* **Verilen alıştırma**
Aşağıdaki sayfayı hiçbir değişiklik yapmadan baştan sona yeniden yazın.

* **Sayfa**
◆ ◆ ◆ ◆ ◆
KONAK TÜNELİNDE NE PLAN NE DE ZEMİN ETÜDÜ VARDI
Hükümet'in yaptığı pek çok yatırım maliyetinin yüksek olduğunu ve projesiz, programsız yapıldığını iddia eden Kocaoğlu, bunlara Konak tünelini örnek gösterdi. Kocaoğlu, "Konak'ta tünele başladıklarında ne plan, ne de zemin etüdü vardı. Nerden gideceklerini bile bilmiyorlardı. Bahribaba'da tarihi eser çıktı, 'Çanak çömlek' dediler. Sonunda iş tıkandı, gecikti" dedi.
BİZİ AŞİRET, TARİKAT ZİHNİYETLİ İNSANLAR YÖNETİYOR
Kocaoğlu, 17 Aralık'ta başlayan operasyonla ilgili de çarpıcı sözler söyledi. Düzenin nasıl kurulduğunu, ülkenin nasıl bir mantıkla yönetildiğini vatandaşın bilmesi gerektiğini belirten Kocaoğlu, "Önümüzdeki seçimde beni beğeniyorsanız bana, başkasını beğeniyorsanız ona oy verin. Ancak kalite giderek düşüyor. Sonra ülke yönetim bu insanları elinde kalıyor. Hepimizin kaderini bu insanlar belirliyor. Millet olma kıvamına gelmemiş ümmet, aşiret, tarikat zihniyetli insanlar yönetiyor bizi. Millet, devlet, kalkınma ilerleme çıkmaz. Buradan kendi yandaşlarına menfaatten başka bir şey çıkmaz. Çünkü dünya felsefeleri bu" dedi.
◆ ◆ ◆ ◆ ◆
* **Veri kümesi içeriği**
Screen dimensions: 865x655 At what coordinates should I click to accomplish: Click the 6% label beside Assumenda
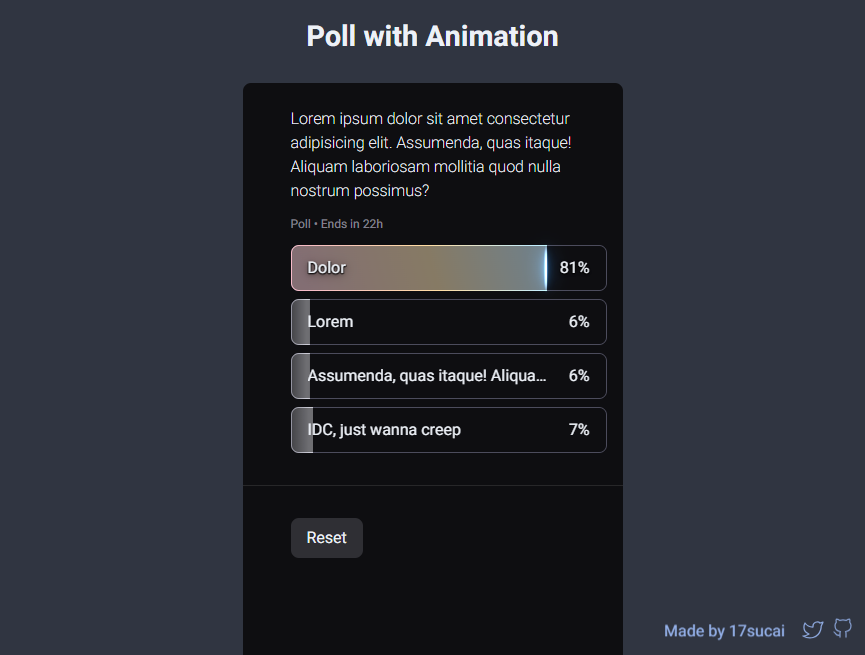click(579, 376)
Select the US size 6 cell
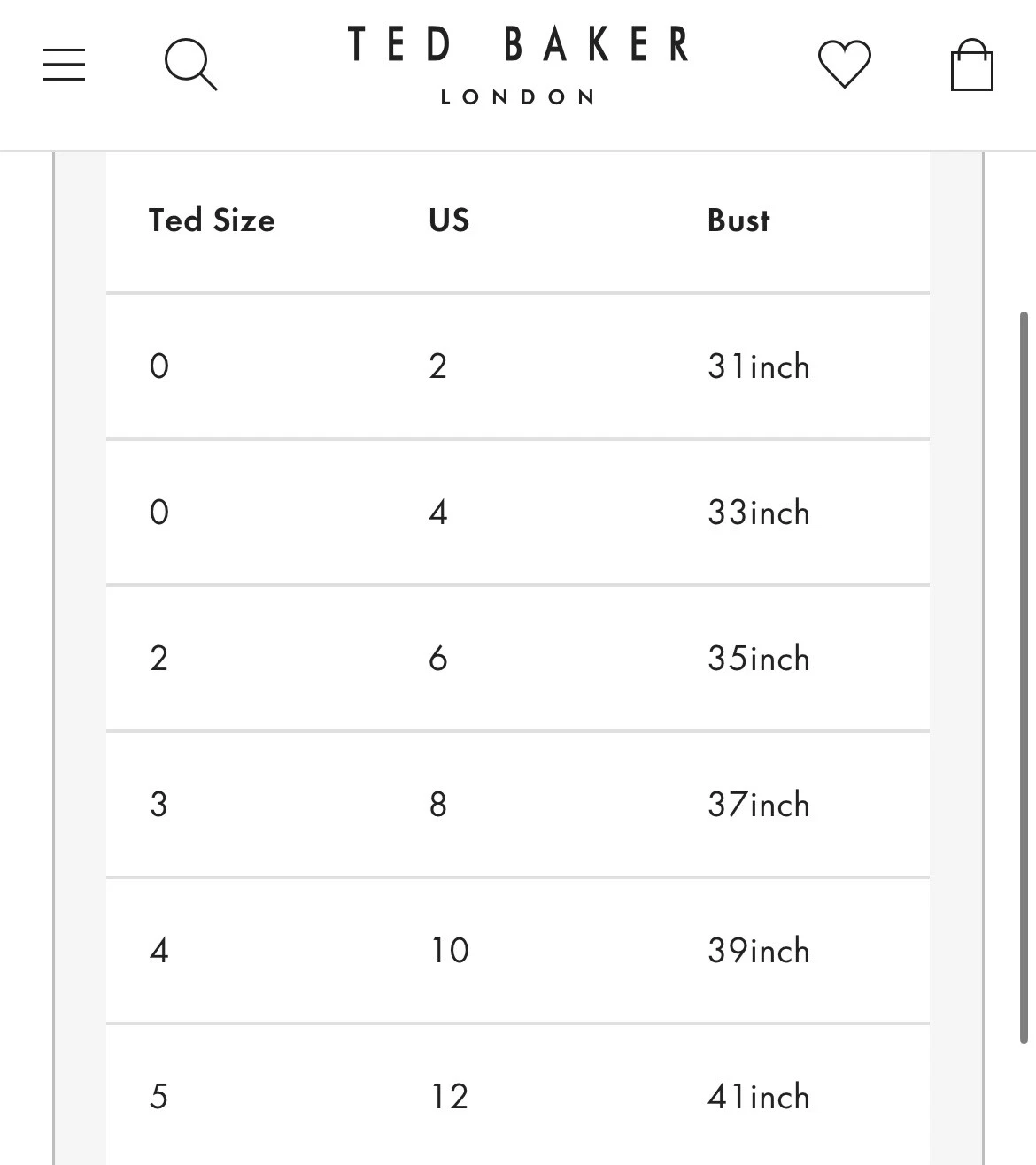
◆ ◆ ◆ ◆ ◆
* **Yazılı cevap**
KONAK TÜNELİNDE NE PLAN NE DE ZEMİN ETÜDÜ VARDI
Hükümet'in yaptığı pek çok yatırım maliyetinin yüksek olduğunu ve projesiz, programsız yapıldığını iddia eden Kocaoğlu, bunlara Konak tünelini örnek gösterdi. Kocaoğlu, "Konak'ta tünele başladıklarında ne plan, ne de zemin etüdü vardı. Nerden gideceklerini bile bilmiyorlardı. Bahribaba'da tarihi eser çıktı, 'Çanak çömlek' dediler. Sonunda iş tıkandı, gecikti" dedi.
BİZİ AŞİRET, TARİKAT ZİHNİYETLİ İNSANLAR YÖNETİYOR
Kocaoğlu, 17 Aralık'ta başlayan operasyonla ilgili de çarpıcı sözler söyledi. Düzenin nasıl kurulduğunu, ülkenin nasıl bir mantıkla yönetildiğini vatandaşın bilmesi gerektiğini belirten Kocaoğlu, "Önümüzdeki seçimde beni beğeniyorsanız bana, başkasını beğeniyorsanız ona oy verin. Ancak kalite giderek düşüyor. Sonra ülke yönetim bu insanları elinde kalıyor. Hepimizin kaderini bu insanlar belirliyor. Millet olma kıvamına gelmemiş ümmet, aşiret, tarikat zihniyetli insanlar yönetiyor bizi. Millet, devlet, kalkınma ilerleme çıkmaz. Buradan kendi yandaşlarına menfaatten başka bir şey çıkmaz. Çünkü dünya felsefeleri bu" dedi.